§ **Text excerpt**

# P229 or P226?



## Psycho-82 (Dec 27, 2008)

So im thinking about getting a handgun when i return from thislovely deployment. I want a .40 size round for home defense as its a happy medium to me versus the .45 ACP,and the 9mm. I want something that will be good all around for these 3 things; CCW, Home Defense, and range fun. The two im looking at obviously are the P229 Elite, or the P226 Elite. Any suggestions or advice would be much appreciated, thanks in advance.


----------



## Growler67 (Sep 8, 2008)

Any handgun you choose to own for the range and/or SD can easily be employed fore HD. There shouldn't be any distinction between SD and HD in my mind. The caliber you choose is also a personal decision to be made based on your individual needs and wants.

You will not get much of an arguement from me on either of your intended choices. However, have you fired either? I mean to say, have you ever had either of these in your hands? Some people these days go the "High School Popularity" route when making their choices in: cell phones, hair styles, political candidates and firearms just to name a few examples. Popularity should only be a porchlight drawing your attention, it shouldn't be a means to base a decision.

Collection entries
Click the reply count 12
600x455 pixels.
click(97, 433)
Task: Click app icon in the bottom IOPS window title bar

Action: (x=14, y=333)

§ **Your goal**
Write out the full forum thread above comparing the P229 and the P226, word for word.

§ **Result below**
# P229 or P226?



## Psycho-82 (Dec 27, 2008)

So im thinking about getting a handgun when i return from thislovely deployment. I want a .40 size round for home defense as its a happy medium to me versus the .45 ACP,and the 9mm. I want something that will be good all around for these 3 things; CCW, Home Defense, and range fun. The two im looking at obviously are the P229 Elite, or the P226 Elite. Any suggestions or advice would be much appreciated, thanks in advance.


----------



## Growler67 (Sep 8, 2008)

Any handgun you choose to own for the range and/or SD can easily be employed fore HD. There shouldn't be any distinction between SD and HD in my mind. The caliber you choose is also a personal decision to be made based on your individual needs and wants.

You will not get much of an arguement from me on either of your intended choices. However, have you fired either? I mean to say, have you ever had either of these in your hands? Some people these days go the "High School Popularity" route when making their choices in: cell phones, hair styles, political candidates and firearms just to name a few examples. Popularity should only be a porchlight drawing your attention, it shouldn't be a means to base a decision.